Acho que nunca fui do clube das dorminhocas. Por outro lado, gosto de sonhar e, infelizmente, ainda não inventaram outra forma de fazer isso que não seja dormir. Então, melhor ter meu sono preservado nas tais 8 horas por dia. É uma receita particular de descanso, sono e sonho.
Entretanto, há outras políticas de sono por aí. Uma delas é a sesta. Hábito que sempre passou por mim de uma forma um tanto polêmica. Daí que recém, há coisa de uns 5 anos, sou uma admiradora dessa prática. Pois então, é isto: ao dizer admiradora, já denuncio que não sou uma praticante. Às vezes consigo, mas é só às vezes mesmo. Nem por isso ignoro que a tal dormidinha depois do almoço seja muito revigorante.

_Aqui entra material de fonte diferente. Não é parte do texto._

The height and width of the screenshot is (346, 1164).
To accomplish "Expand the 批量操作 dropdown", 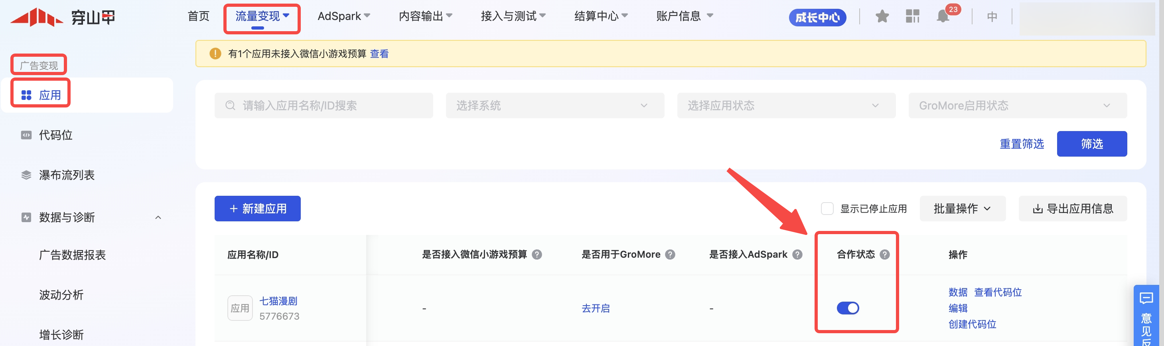I will tap(962, 209).
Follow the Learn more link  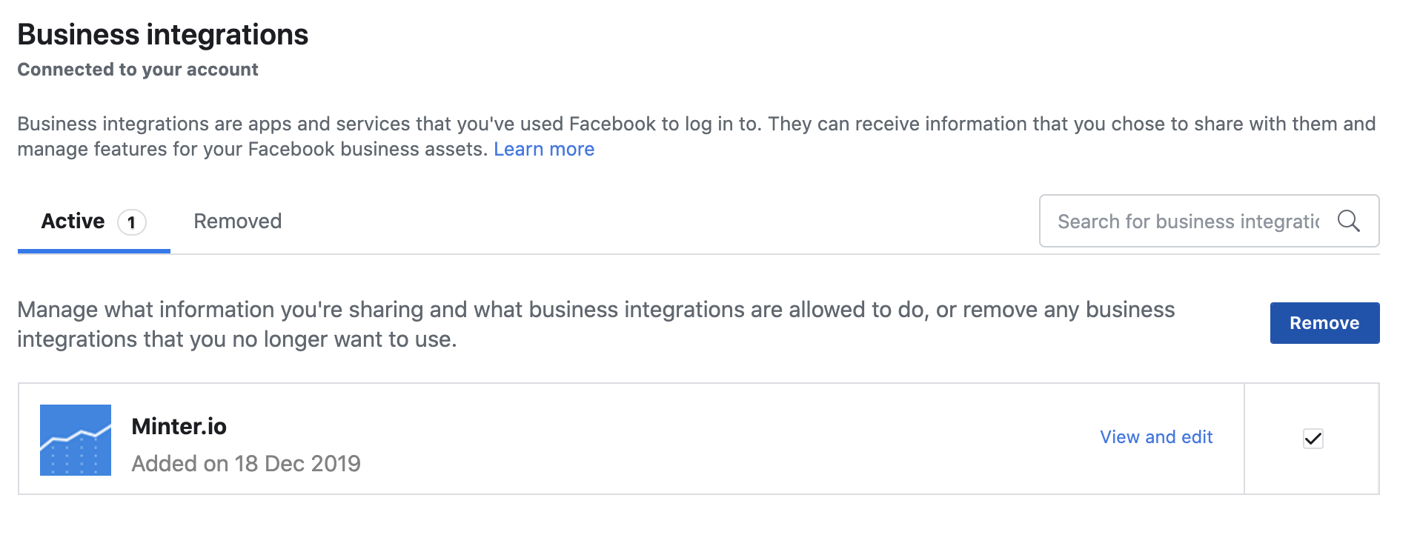coord(543,150)
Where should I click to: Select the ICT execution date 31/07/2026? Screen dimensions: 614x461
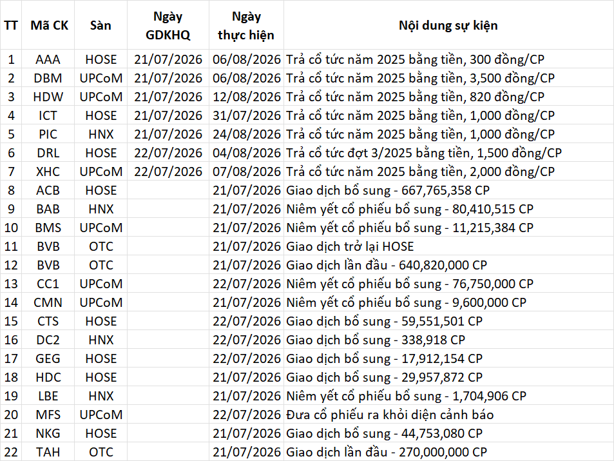(x=246, y=115)
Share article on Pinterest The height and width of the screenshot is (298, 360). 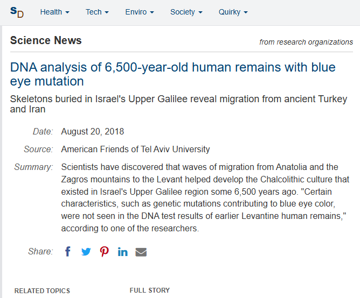click(x=105, y=252)
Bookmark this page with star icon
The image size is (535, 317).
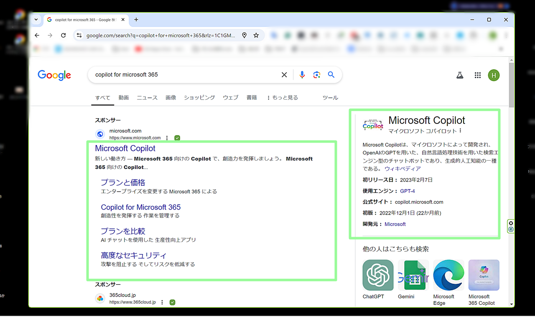256,36
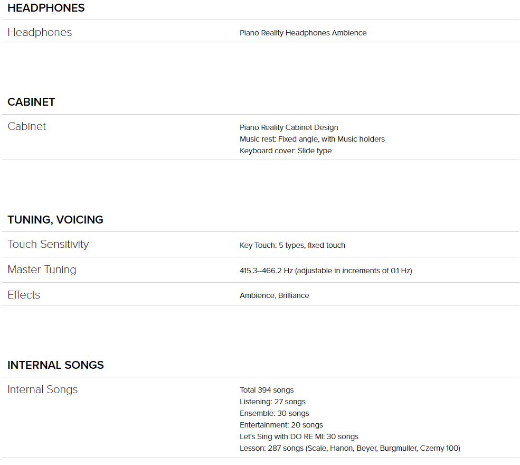This screenshot has height=465, width=520.
Task: Click the 415.3–466.2 Hz tuning value
Action: tap(326, 271)
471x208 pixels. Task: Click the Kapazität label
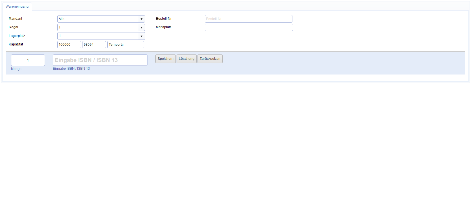point(16,44)
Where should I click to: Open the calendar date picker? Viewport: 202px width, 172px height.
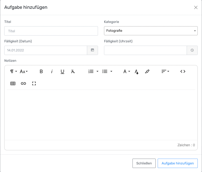tap(92, 50)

Até pouco tempo atrás, não conhecia muitos adeptos dessa prática. Não contam aqui amantes da soneca de domingo. Faço referência à sesta sistemática, organizada na agenda de segunda a sexta-feira. Seria esta sesta um luxo para poucos privilegiados? Coisa de quem tem poucos afazeres? Preguiça?
Sem nunca ter me colocado essas indagações, creio que pensava um pouco nessas hipóteses. Mudei meus critérios quando comecei a perceber que, se queria atender bem meus pacientes às 13h, ou às 14h, eu tinha duas saídas: almoçar muito, muito, mas muito leve ou dormir pelo menos uns 20 minutos. Existe ainda uma terceira via chamada mate ou café, mas dessa o meu corpo – na verdade, um setor dele chamado estômago – não gosta muito. No mais, mais jovencita, era como se dormir fosse sempre estar prestes a perder algo muito importante. Uma sensação exacerbada nas redes sociais, além daquela atmosfera de que algo muito interessante está por vir. É por isso que ir para a cama com o celular é cilada na certa. Só uma roladinha de tela e lá se vão os teus preciosos 20 minutinhos… Melhor seria rolar na cama mesmo.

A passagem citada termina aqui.